1 Hitler lives (not literally obviously)
2 Hitler is evil

So the game begins again. You're Hitler. No I'm not Hitler, you're Hitler. Where I get into trouble is that I seek to both play the game, but also to expose the absurdity of the game. The you're Hitler no you're Hitler game is fun to play, I strive for excellence in playing, but I recognise that it has some very deleterious consequences. It was the same with Christianity. I'm sure if I had lived back in pre modern Europe with some reasonable level of education I could have had a lot of fun playing the you're Satan game. But this Theology came at a terrible, terrible cost.
#15195042
Negotiator wrote:So ... this is about poland, I guess ? Meh.

No. its about Marxist World revolution and Moscow imperialism ....
World revolution is the Marxist concept of overthrowing capitalism in all countries through the conscious revolutionary action of the organized working class.

Image

https://en.wikipedia.org/wiki/World_revolution
#15195044
Rich wrote:

Nietzsche got it wrong. it is not the death of God that grieves us.
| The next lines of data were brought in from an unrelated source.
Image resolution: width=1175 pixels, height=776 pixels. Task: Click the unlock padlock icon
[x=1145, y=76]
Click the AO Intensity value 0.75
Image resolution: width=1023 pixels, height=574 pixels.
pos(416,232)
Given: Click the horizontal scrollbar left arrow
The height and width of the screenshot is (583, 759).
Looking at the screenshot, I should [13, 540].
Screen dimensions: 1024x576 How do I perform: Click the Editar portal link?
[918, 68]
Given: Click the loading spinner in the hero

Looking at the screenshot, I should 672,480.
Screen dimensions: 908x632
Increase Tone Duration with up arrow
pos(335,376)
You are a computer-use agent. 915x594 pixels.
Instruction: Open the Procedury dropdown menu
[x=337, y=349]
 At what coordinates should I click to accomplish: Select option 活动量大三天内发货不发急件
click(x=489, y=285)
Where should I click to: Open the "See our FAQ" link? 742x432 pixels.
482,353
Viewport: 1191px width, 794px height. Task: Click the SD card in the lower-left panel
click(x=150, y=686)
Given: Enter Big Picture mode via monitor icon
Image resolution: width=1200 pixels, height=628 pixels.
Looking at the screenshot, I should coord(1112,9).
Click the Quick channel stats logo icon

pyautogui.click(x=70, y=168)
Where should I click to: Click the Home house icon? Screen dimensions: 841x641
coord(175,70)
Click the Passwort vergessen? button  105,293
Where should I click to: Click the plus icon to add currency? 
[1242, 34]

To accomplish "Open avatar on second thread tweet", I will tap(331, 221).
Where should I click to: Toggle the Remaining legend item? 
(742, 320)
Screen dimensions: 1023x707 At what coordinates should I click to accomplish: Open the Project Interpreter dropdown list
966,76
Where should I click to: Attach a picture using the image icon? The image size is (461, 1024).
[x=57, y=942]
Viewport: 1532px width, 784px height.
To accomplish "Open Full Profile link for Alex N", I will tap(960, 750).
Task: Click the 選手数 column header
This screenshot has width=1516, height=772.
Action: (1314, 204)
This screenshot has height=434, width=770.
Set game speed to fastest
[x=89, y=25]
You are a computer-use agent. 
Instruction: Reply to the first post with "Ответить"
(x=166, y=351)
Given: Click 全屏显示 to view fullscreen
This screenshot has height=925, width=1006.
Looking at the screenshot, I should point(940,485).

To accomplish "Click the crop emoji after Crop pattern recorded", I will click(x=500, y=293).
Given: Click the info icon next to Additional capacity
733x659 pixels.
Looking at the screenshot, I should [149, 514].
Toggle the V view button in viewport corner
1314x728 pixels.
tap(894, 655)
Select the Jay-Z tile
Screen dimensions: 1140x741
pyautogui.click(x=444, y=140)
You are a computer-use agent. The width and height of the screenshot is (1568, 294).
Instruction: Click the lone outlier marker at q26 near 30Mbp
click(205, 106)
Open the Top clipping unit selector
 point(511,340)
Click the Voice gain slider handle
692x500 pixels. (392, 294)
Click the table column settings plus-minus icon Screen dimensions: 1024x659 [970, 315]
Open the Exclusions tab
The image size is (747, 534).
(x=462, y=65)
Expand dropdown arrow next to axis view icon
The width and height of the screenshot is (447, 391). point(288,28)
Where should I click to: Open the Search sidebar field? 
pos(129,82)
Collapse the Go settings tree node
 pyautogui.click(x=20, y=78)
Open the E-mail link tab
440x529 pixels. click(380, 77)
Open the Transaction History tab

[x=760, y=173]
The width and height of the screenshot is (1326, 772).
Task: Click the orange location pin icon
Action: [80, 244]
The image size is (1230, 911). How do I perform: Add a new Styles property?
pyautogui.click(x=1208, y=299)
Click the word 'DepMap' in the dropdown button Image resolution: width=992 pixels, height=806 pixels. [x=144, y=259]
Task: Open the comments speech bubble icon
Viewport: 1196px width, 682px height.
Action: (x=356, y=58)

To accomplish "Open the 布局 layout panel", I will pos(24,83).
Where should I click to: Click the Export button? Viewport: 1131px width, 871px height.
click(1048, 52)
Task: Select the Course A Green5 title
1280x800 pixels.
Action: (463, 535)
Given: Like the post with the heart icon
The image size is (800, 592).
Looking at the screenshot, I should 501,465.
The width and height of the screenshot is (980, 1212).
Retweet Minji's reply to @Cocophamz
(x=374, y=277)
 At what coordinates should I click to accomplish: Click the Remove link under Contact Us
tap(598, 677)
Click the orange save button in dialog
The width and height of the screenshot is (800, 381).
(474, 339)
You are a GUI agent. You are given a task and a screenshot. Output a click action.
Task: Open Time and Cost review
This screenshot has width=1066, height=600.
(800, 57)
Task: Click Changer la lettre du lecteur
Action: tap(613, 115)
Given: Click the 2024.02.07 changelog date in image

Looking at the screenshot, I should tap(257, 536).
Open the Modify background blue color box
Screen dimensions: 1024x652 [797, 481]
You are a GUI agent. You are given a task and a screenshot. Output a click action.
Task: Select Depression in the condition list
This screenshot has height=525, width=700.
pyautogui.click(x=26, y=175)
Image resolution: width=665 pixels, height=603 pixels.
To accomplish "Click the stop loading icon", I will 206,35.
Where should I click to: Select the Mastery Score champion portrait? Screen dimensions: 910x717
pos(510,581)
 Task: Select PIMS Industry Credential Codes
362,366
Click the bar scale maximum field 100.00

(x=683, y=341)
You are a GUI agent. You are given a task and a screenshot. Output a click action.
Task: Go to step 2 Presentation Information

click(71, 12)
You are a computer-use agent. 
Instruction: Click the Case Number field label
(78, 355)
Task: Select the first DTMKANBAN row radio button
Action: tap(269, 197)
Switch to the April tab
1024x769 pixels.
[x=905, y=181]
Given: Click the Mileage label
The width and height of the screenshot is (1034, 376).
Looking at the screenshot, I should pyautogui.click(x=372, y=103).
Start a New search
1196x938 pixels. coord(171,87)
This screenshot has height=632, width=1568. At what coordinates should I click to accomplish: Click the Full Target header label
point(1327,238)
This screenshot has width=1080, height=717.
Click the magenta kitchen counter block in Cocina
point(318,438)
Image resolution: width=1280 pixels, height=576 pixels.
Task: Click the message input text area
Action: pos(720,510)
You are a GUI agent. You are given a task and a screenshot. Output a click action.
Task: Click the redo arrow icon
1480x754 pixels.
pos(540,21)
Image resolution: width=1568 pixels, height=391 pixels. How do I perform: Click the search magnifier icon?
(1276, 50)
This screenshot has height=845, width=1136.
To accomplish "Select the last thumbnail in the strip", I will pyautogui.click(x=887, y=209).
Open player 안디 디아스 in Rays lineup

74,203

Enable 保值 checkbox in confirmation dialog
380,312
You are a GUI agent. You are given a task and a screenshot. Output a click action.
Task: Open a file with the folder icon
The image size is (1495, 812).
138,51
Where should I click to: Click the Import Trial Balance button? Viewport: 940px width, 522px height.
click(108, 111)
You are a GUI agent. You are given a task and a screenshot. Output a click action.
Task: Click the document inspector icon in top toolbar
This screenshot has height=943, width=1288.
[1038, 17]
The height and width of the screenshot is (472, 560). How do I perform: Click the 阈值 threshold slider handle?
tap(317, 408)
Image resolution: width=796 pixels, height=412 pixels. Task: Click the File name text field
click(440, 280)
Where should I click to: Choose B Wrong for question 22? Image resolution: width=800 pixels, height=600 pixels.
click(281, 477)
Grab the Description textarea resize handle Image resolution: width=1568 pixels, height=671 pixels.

It is not the death of God that leaves an inconsolable hole within us, but the death of Satan.



Most that read Neitzsche never understand what they've read.

But you haven't read, much less understood, him...

One of the tricks in philosophy is knowing where the guy was coming from. In part, he was talking about what he was seeing. It was during this era that the West became largely secular. It is also called the Birth of the Modern.

Religion doesn't play a big role in Modern life, or Modern thought.
#15195180
late wrote:Most that read Neitzsche never understand what they've read.

But you haven't read, much less understood, him...

One of the tricks in philosophy is knowing where the guy was coming from. In part, he was talking about what he was seeing. It was during this era that the West became largely secular. It is also called the Birth of the Modern.

Religion doesn't play a big role in Modern life, or Modern thought.

It does, @late - it has just taken a secular form, that's all. Modernity is riddled with religious forms of thought.